Pop culture is, frankly, overloaded with retellings, reimaginings, and straight-up rip-offs of Jane Austen’s work. It seems like every half-arsed rom-com wants to pretend it’s Pride and Prejudice without doing any of the work to evoke what makes that novel so timeless and sharply-worded in its dissection of Regency society’s smothering constraints. The delightful debut novel of columnist Uzma Jalaluddin transports Lizzie and Darcy’s story to modern-day Toronto’s Muslim community. Ayesha is a newly qualified teacher, uninterested in marriage, working to pay off her debts, and help keep her flighty cousin Hafsa in line as she goes through her countless prospective husbands. When she meets Khalid, it’s hate at first sight. Sure, he’s handsome but he’s also far more conservative than she and judgmental as all hell. Of course, we all know how this one will end, but Jalaluddin manages to bring out such depths and subtleties in a beloved story. She uses Austen’s narrative to explore issues of faith, family expectations, Islamophobia, and the pressure to assimilate to white Christian society’s demands. As is befitting the best Pride and Prejudice adaptations, it’s also very funny and romantic and wholly delightful.

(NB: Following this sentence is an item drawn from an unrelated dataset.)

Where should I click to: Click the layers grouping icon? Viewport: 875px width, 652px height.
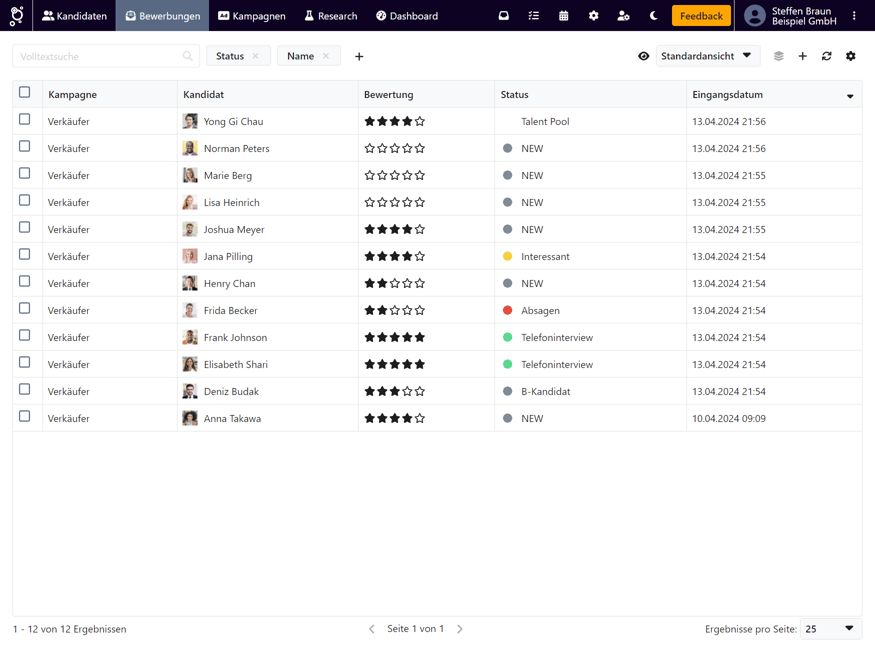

A Veritable f**kton of Phantom of the Opera retellings

There are fun sides to being an adult with disposable income who lives alone and answers to nobody, and one aspect of that is being able to indulge my inner 15-year-old fangirl to my heart’s content. I wrote before about my deep abiding love for my incel basement trash man and the glory that is The Phantom of the Opera, and the recent YouTube charity screening of the musical sparked my fandom glee once more, which led to me purchasing many retellings of the story on Kindle and eBay. Are a lot of these clearly just musical fan-fic with the serial numbers scrubbed off? Sure. Do I care? Not really. I won’t list every sad purchase I’ve made this year — trust me, it’s a lot, and I’m not even finished yet — but I will give a shout out to one title that proved particularly interesting. Of Metal and Wishes by Sarah Fine is a YA drama set in a slaughterhouse that is, of course, haunted by a ghost who’s not really a ghost. I appreciated the unique setting to this one and how it used a familiar story as its foundations without being too reliant on the source material.